> Supplied material
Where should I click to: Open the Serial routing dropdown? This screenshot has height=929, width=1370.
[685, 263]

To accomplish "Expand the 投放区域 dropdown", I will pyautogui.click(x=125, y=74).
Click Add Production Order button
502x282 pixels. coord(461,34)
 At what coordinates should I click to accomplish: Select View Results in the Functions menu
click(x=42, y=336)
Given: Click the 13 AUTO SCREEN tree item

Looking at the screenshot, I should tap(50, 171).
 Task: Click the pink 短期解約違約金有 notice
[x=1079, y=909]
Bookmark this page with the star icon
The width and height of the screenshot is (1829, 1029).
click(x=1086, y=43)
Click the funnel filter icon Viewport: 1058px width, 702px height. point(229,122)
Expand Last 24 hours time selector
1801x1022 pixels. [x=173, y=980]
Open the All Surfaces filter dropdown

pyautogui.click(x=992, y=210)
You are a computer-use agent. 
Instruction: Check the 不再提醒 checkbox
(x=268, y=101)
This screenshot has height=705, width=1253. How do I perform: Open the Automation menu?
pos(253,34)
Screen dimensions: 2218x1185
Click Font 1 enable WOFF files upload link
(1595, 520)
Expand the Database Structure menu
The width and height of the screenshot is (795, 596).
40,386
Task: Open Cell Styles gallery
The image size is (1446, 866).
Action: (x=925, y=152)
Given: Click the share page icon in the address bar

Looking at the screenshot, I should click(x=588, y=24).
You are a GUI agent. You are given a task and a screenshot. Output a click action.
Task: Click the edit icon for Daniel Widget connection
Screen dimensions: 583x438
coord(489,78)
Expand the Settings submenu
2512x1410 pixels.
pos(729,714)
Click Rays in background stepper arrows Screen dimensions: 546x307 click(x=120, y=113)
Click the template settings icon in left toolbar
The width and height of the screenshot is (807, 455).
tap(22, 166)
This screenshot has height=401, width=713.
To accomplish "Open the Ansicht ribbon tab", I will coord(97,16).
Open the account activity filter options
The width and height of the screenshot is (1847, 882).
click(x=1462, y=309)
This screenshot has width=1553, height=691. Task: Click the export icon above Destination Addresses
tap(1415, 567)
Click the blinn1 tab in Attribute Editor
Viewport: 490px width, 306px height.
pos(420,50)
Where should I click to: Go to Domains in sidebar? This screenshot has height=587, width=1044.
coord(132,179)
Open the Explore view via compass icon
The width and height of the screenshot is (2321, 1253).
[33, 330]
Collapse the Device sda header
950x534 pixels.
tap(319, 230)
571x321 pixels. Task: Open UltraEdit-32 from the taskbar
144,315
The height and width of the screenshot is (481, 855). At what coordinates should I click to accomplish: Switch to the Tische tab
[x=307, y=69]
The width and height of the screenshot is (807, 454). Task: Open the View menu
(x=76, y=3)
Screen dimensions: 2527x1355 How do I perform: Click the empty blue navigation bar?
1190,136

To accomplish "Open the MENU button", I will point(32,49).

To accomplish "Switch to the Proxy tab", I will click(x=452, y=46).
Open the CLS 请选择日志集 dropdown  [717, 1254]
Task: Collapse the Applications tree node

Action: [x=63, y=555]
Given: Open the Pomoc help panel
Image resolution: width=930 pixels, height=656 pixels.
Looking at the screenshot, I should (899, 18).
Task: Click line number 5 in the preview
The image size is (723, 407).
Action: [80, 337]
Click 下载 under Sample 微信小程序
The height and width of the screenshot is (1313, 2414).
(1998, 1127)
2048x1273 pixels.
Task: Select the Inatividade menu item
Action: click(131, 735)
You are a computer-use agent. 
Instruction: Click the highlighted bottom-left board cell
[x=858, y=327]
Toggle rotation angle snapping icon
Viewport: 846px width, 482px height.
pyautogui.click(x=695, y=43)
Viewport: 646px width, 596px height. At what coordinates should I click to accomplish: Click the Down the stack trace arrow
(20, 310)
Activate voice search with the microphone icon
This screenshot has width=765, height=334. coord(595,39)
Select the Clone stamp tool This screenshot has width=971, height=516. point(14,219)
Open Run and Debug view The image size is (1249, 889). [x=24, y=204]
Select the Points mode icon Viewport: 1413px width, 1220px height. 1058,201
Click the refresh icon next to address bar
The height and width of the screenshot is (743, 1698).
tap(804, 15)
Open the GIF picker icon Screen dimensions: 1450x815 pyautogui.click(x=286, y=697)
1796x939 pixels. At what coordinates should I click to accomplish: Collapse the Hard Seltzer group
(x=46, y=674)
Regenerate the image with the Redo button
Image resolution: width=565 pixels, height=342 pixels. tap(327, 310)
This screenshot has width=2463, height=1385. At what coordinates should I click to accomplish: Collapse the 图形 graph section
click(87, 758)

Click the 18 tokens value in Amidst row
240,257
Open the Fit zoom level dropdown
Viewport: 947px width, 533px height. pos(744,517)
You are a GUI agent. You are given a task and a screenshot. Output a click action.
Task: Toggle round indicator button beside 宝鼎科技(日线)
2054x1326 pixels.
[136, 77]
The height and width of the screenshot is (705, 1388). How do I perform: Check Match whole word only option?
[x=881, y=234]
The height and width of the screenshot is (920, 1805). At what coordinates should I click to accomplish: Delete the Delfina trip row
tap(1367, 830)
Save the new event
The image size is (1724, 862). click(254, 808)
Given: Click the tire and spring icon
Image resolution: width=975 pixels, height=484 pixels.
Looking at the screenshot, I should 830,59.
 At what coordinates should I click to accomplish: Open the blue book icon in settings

> Required action
Every line of the material must be returned exactly as it appears.

> Your solution
Where should I click to: Open the Serial routing dropdown? This screenshot has height=929, width=1370.
[685, 263]

To accomplish "Expand the 投放区域 dropdown", I will pyautogui.click(x=125, y=74).
Click Add Production Order button
502x282 pixels. coord(461,34)
 At what coordinates should I click to accomplish: Select View Results in the Functions menu
click(x=42, y=336)
Given: Click the 13 AUTO SCREEN tree item

Looking at the screenshot, I should tap(50, 171).
 Task: Click the pink 短期解約違約金有 notice
[x=1079, y=909]
Bookmark this page with the star icon
The width and height of the screenshot is (1829, 1029).
click(x=1086, y=43)
Click the funnel filter icon Viewport: 1058px width, 702px height. point(229,122)
Expand Last 24 hours time selector
1801x1022 pixels. [x=173, y=980]
Open the All Surfaces filter dropdown

pyautogui.click(x=992, y=210)
You are a computer-use agent. 
Instruction: Check the 不再提醒 checkbox
(x=268, y=101)
This screenshot has height=705, width=1253. How do I perform: Open the Automation menu?
pos(253,34)
Screen dimensions: 2218x1185
Click Font 1 enable WOFF files upload link
(1595, 520)
Expand the Database Structure menu
The width and height of the screenshot is (795, 596).
40,386
Task: Open Cell Styles gallery
The image size is (1446, 866).
Action: (x=925, y=152)
Given: Click the share page icon in the address bar

Looking at the screenshot, I should click(x=588, y=24).
You are a GUI agent. You are given a task and a screenshot. Output a click action.
Task: Click the edit icon for Daniel Widget connection
Screen dimensions: 583x438
coord(489,78)
Expand the Settings submenu
2512x1410 pixels.
pos(729,714)
Click Rays in background stepper arrows Screen dimensions: 546x307 click(x=120, y=113)
Click the template settings icon in left toolbar
The width and height of the screenshot is (807, 455).
tap(22, 166)
This screenshot has height=401, width=713.
To accomplish "Open the Ansicht ribbon tab", I will coord(97,16).
Open the account activity filter options
The width and height of the screenshot is (1847, 882).
click(x=1462, y=309)
This screenshot has width=1553, height=691. Task: Click the export icon above Destination Addresses
tap(1415, 567)
Click the blinn1 tab in Attribute Editor
Viewport: 490px width, 306px height.
pos(420,50)
Where should I click to: Go to Domains in sidebar? This screenshot has height=587, width=1044.
coord(132,179)
Open the Explore view via compass icon
The width and height of the screenshot is (2321, 1253).
[33, 330]
Collapse the Device sda header
950x534 pixels.
tap(319, 230)
571x321 pixels. Task: Open UltraEdit-32 from the taskbar
144,315
The height and width of the screenshot is (481, 855). At what coordinates should I click to accomplish: Switch to the Tische tab
[x=307, y=69]
The width and height of the screenshot is (807, 454). Task: Open the View menu
(x=76, y=3)
Screen dimensions: 2527x1355 How do I perform: Click the empty blue navigation bar?
1190,136

To accomplish "Open the MENU button", I will point(32,49).

To accomplish "Switch to the Proxy tab", I will click(x=452, y=46).
Open the CLS 请选择日志集 dropdown  [717, 1254]
Task: Collapse the Applications tree node

Action: [x=63, y=555]
Given: Open the Pomoc help panel
Image resolution: width=930 pixels, height=656 pixels.
Looking at the screenshot, I should (899, 18).
Task: Click line number 5 in the preview
The image size is (723, 407).
Action: [80, 337]
Click 下载 under Sample 微信小程序
The height and width of the screenshot is (1313, 2414).
(1998, 1127)
2048x1273 pixels.
Task: Select the Inatividade menu item
Action: click(131, 735)
You are a computer-use agent. 
Instruction: Click the highlighted bottom-left board cell
[x=858, y=327]
Toggle rotation angle snapping icon
Viewport: 846px width, 482px height.
pyautogui.click(x=695, y=43)
Viewport: 646px width, 596px height. At what coordinates should I click to accomplish: Click the Down the stack trace arrow
(20, 310)
Activate voice search with the microphone icon
This screenshot has width=765, height=334. coord(595,39)
Select the Clone stamp tool This screenshot has width=971, height=516. point(14,219)
Open Run and Debug view The image size is (1249, 889). [x=24, y=204]
Select the Points mode icon Viewport: 1413px width, 1220px height. 1058,201
Click the refresh icon next to address bar
The height and width of the screenshot is (743, 1698).
tap(804, 15)
Open the GIF picker icon Screen dimensions: 1450x815 pyautogui.click(x=286, y=697)
1796x939 pixels. At what coordinates should I click to accomplish: Collapse the Hard Seltzer group
(x=46, y=674)
Regenerate the image with the Redo button
Image resolution: width=565 pixels, height=342 pixels. tap(327, 310)
This screenshot has width=2463, height=1385. At what coordinates should I click to accomplish: Collapse the 图形 graph section
click(87, 758)

Click the 18 tokens value in Amidst row
240,257
Open the Fit zoom level dropdown
Viewport: 947px width, 533px height. pos(744,517)
You are a GUI agent. You are given a task and a screenshot. Output a click action.
Task: Toggle round indicator button beside 宝鼎科技(日线)
2054x1326 pixels.
[136, 77]
The height and width of the screenshot is (705, 1388). How do I perform: Check Match whole word only option?
[x=881, y=234]
The height and width of the screenshot is (920, 1805). At what coordinates should I click to accomplish: Delete the Delfina trip row
tap(1367, 830)
Save the new event
The image size is (1724, 862). click(254, 808)
Given: Click the tire and spring icon
Image resolution: width=975 pixels, height=484 pixels.
Looking at the screenshot, I should 830,59.
 At what coordinates should I click to accomplish: Open the blue book icon in settings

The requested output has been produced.